Blue Velvet is the second David Lynch film I have seen, the first being Eraserhead. I really enjoyed Blue Velvet as far as one can say they "enjoyed" a Lynch movie. What I like most about his style and the reading really exemplified this was Lynch's Subverted Eden. I love seeing the skin of suburban American living peeled back to show it's rotten musculature. As a jaded suburbanite, I find this exploration of what happens after dark in our safe neighborhoods fascinating.
The Post-Modernity of the film really shines thorough with it's it's anachronistic setting, a kind of 80's/50's melange. Frank Booth plays a great 1950's high school bully who has hit middle age and fallen down an ether soaked rabbit hole. He reminded me of Biff from Back To The Future or the bully from IT. Lynch plays up the 50's incredibly, the joyriding in big American cars while playing with switchblades and weird lounge jazz. But this isn't the fifties, because how we see the fifties is completely constructed from movies and shows. I couldn't for the life of me give you an accurate representation of life in that decade, it's all been revised by Beaver and Greasers. Lynch is presenting us with a dream of what might have been had the world been like those representations of the 50's in actuality. A world where the Hardy Boys get pulled down into a dirty world of sadomasochism, where representations of idyllic youth screw.
Blue Velvet is a cynical journey into the heart of American repression and greed. Jeffery is a good boy, probably an eagle scout, but he wants to know about the world he can't have. Before we know it Jeffery is playing boy detective in his mind but his body belongs to a dark wilderness. The garden of Eden flips at night into an overgrown jungle, filled with predators and truer human beings that Jeffery must learn to cope with as he is the Pinocchio in the situation.

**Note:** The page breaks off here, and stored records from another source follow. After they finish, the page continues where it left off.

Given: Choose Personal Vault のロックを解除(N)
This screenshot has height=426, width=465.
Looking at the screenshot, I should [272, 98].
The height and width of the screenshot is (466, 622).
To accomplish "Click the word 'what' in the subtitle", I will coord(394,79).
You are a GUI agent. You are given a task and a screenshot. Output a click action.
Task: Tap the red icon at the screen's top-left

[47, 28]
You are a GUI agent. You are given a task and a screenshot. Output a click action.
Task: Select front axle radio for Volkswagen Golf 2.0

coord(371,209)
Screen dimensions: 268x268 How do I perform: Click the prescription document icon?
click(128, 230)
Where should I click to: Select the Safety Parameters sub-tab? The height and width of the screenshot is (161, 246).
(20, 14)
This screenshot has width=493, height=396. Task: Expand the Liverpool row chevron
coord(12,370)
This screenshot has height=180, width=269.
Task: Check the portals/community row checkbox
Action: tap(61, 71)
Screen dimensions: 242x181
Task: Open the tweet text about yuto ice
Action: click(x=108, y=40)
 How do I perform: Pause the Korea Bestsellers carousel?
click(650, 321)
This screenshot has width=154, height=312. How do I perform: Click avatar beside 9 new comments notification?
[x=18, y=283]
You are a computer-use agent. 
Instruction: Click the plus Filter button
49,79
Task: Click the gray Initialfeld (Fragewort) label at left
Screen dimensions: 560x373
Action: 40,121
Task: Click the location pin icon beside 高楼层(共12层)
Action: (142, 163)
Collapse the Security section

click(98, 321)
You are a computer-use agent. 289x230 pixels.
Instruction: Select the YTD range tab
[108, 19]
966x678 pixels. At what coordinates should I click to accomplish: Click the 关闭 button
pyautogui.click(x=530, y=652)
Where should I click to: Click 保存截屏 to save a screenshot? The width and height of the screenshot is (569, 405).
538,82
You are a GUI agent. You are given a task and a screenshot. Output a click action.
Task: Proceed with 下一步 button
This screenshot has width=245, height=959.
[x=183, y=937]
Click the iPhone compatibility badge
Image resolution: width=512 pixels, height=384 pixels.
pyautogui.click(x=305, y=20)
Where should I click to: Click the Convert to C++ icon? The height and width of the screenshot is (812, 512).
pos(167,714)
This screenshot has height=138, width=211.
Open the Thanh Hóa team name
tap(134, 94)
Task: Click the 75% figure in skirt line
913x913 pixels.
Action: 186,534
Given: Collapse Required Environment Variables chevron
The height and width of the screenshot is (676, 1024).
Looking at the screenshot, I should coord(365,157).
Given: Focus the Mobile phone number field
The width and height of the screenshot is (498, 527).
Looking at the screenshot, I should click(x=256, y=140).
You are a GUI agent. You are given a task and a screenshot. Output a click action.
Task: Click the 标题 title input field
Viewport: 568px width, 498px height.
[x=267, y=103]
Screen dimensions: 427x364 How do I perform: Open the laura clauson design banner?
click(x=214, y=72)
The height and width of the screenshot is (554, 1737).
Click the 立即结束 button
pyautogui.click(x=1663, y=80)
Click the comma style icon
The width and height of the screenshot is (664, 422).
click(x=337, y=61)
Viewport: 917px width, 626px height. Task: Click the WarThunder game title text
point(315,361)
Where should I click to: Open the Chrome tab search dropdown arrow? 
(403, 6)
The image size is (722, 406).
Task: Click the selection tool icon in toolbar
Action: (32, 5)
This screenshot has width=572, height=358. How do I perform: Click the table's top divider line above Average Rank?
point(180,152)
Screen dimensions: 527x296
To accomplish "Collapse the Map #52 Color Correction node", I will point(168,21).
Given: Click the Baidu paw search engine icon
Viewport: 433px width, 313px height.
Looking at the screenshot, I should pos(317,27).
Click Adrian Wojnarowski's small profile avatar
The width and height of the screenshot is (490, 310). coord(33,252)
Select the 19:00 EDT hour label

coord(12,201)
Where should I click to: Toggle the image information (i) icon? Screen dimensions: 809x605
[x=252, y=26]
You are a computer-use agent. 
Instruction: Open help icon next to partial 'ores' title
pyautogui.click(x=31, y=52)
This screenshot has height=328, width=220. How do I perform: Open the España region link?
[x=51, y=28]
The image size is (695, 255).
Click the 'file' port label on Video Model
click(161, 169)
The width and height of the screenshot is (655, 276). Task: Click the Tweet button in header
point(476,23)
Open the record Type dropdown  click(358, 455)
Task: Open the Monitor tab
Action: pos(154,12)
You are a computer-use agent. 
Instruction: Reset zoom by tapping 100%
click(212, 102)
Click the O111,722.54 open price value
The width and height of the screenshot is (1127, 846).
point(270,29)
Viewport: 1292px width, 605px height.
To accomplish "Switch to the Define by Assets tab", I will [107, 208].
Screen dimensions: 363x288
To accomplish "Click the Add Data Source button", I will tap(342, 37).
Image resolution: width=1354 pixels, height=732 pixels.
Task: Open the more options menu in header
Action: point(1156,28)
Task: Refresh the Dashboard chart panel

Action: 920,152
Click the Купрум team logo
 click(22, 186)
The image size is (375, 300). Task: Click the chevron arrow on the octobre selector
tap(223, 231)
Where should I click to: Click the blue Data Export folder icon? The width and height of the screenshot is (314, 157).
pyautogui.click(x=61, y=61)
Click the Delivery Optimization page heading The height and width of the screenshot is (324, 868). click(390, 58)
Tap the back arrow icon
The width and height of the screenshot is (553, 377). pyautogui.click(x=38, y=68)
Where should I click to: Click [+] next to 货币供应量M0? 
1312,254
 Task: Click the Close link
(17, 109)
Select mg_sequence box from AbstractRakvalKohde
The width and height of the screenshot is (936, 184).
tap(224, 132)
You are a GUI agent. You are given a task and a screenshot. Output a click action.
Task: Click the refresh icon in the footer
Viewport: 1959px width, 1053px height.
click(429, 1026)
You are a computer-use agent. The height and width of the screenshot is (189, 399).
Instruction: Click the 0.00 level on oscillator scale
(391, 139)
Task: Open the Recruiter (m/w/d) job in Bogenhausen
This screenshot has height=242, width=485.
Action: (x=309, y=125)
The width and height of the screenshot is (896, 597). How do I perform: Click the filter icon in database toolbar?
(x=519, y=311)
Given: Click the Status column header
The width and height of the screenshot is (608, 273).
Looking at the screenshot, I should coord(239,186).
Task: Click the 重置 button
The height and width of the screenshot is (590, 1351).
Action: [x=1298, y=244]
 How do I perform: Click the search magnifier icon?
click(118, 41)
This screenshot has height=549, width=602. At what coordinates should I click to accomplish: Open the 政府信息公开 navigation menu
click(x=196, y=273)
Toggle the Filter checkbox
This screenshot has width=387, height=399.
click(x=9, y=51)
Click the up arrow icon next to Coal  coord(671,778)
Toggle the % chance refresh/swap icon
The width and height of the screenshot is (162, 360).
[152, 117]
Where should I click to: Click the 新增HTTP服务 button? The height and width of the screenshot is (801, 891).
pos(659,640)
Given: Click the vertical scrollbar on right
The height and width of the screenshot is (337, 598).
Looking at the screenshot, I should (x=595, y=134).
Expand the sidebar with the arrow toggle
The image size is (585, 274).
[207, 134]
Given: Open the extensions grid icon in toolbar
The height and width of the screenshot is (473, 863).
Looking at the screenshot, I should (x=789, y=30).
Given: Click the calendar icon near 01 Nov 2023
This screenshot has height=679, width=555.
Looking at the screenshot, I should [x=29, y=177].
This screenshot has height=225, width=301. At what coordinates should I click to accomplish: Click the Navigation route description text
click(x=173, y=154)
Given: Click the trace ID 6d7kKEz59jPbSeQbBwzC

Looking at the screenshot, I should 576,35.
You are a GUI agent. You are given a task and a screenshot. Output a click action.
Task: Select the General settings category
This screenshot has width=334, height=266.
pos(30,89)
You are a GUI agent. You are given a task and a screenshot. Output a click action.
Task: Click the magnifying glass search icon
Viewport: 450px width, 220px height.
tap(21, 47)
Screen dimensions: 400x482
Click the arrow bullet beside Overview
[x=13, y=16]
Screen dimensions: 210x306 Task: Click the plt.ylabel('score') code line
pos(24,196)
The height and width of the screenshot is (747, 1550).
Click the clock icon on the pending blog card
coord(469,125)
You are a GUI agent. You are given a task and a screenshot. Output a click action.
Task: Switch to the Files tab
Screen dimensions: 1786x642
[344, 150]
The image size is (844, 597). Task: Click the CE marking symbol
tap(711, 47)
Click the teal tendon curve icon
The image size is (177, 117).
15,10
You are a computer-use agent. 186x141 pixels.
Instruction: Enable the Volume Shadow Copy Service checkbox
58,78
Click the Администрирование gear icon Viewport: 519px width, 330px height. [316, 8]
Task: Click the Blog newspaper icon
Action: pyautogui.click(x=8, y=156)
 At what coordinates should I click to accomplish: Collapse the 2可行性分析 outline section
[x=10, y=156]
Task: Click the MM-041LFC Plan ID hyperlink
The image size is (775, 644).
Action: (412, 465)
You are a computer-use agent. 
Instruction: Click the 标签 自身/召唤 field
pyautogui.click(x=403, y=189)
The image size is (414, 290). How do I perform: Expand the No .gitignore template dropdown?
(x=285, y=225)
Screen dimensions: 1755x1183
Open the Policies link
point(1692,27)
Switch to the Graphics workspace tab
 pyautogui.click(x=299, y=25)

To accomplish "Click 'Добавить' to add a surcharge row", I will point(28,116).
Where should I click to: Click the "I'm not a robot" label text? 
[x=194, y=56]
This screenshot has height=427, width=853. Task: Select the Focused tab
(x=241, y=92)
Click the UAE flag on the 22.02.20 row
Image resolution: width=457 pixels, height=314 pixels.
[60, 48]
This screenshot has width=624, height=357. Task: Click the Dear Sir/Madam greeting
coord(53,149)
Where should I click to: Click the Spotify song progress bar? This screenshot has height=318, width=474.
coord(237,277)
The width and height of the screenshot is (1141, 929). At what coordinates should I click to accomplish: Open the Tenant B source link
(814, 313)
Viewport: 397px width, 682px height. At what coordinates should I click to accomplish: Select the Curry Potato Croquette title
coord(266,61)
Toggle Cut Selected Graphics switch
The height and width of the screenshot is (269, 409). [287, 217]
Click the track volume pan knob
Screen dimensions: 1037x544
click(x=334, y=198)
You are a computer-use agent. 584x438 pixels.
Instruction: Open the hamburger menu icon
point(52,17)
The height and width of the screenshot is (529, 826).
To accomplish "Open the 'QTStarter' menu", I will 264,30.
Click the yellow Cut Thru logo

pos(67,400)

The film expresses duality through illusion. The reading talks about that art's truth lies in it's illusory nature. I believe Lynch subverts that view by presenting his audience with a paradox. The truth is a lie. Nothing in the film is real, it's all a dream, a reference twisted into a dark psycho sexual reflection. Even the heavy handed opening proclaiming the virtue of America, all I could think about were dispossessed suicidal housewives and Silent Spring. Lynch is playing to our disillusionment with what we are sold as the "chosen people."
You did a good job describing Lynch's way of showing us the world of decay compared to the "American Dream" lifestyle we are all so familiar with, suggested in the reading. The initial scene has a much different vibe to it than the rest of the film. Although we are presented with the white picket fence and greenery, the hose incident foreshadows that there is something unusual going on. I also think that Lynch's use of illusions definitely created a paradox that was confusing to many people. Is it ok to mix sex with violence? What is good and what is evil? These are just a few of the many questions that Lynch got us asking as viewers.
ReplyDeleteThe truth is a lie. Correct. Nothing in Lynch's world can be taken at face value. The suburban dream is teeming with beetles underneath and even the dirty underside of the city has complicated criminals involved in complicated relationships. I love how Lynch doesn't even begin to try to explain everything in this world. Much like Jeffrey, he throws you into this crazy story that twists and turns and is as much jarring to you as it probably is to Jeffrey. It's interesting the outcomes though, because I doubt like Jeffrey we want to keep coming back to this world for more than a taste. Although, some people could be that intrigued. Great post.
ReplyDeleteReally nice discussion of the postmodern aspects of the film--particularly its construction of the 50s not from any realistic images, but just artifice and representations from movies (and music. I can't listen to 50s music anymore, because of him). More in-depth work with the reading would have been good. You got the point, but you're also good enough to engage it a bit more extensively.